**TEXT SEGMENT**
====

Fast bulk data loading with Firebird 4.0 batch API using .Net C#

Firebird 4.0 includes new batch api and the .net driver recently added support for this.
The increased performance for bulk loading is quite incredible.

Some things to keep in mind when using batching api is batch size limits and error handling which is little more complex. Some details here – https://github.com/FirebirdSQL/NETProvider/blob/master/docs/batching.md

Performance

The exact numbers are specific to my machine, code,etc. but the relative performance should be true.

Single Threaded
Multi Threaded

Benchmark Code

Schema:

create table sale
    (
        sale_id    integer GENERATED BY DEFAULT AS IDENTITY PRIMARY KEY,
        y      integer,
        m      integer,
        d      integer,
        qty      decimal(18,2)
    );

CREATE INDEX idx_m_y ON sale (y,m);

Extract from the benchmark code showing the important bits:

var topt = new FbTransactionOptions();
topt.TransactionBehavior = FbTransactionBehavior.Concurrency;

var ProcessSequentiallyInBatch = (List<sale> batch,FbConnection con) =>
{
    var tra = con.BeginTransaction(topt);
    using var InsertBatch = new FbBatchCommand("INSERT INTO sale (y,m,d,qty) VALUES (@y,@m,@d,@qty)", con, tra);
    InsertBatch.Prepare();
    foreach (var row in batch)

====

**INFORMATION SUPPLIED**
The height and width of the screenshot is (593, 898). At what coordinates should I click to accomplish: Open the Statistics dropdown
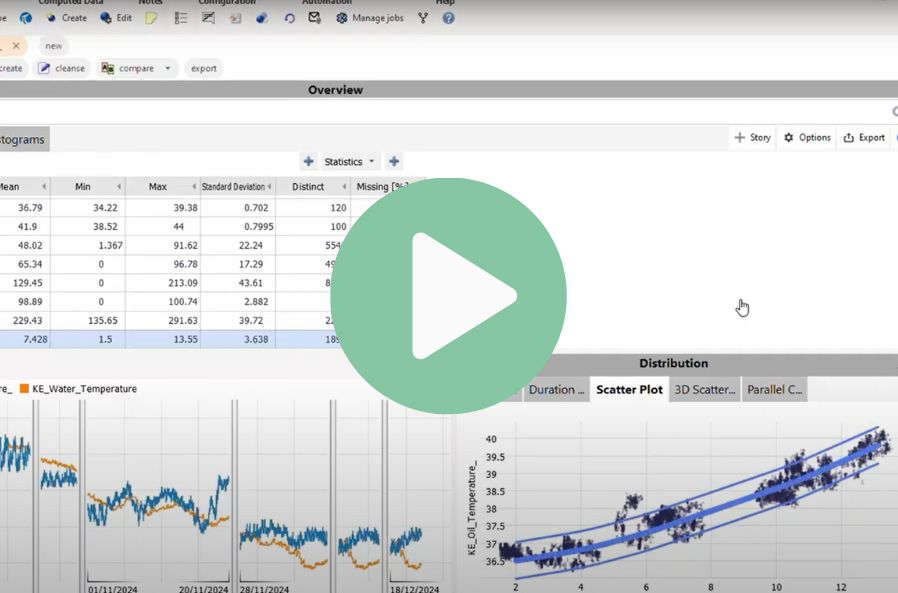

====

**TASKS TO COMPLETE**
[1] From the Firebird batch API text, print the passage starting with "Fast bulk data" and going on through "should be true.".
[2] List every column defined in the sale table in the Firebird batch API text.
These lines come from a different source than the Firebird batch API text.

**REPLIES**
[1]
Fast bulk data loading with Firebird 4.0 batch API using .Net C#

Firebird 4.0 includes new batch api and the .net driver recently added support for this.
The increased performance for bulk loading is quite incredible.

Some things to keep in mind when using batching api is batch size limits and error handling which is little more complex. Some details here – https://github.com/FirebirdSQL/NETProvider/blob/master/docs/batching.md

Performance

The exact numbers are specific to my machine, code,etc. but the relative performance should be true.

[2] sale_id, y, m, d, qty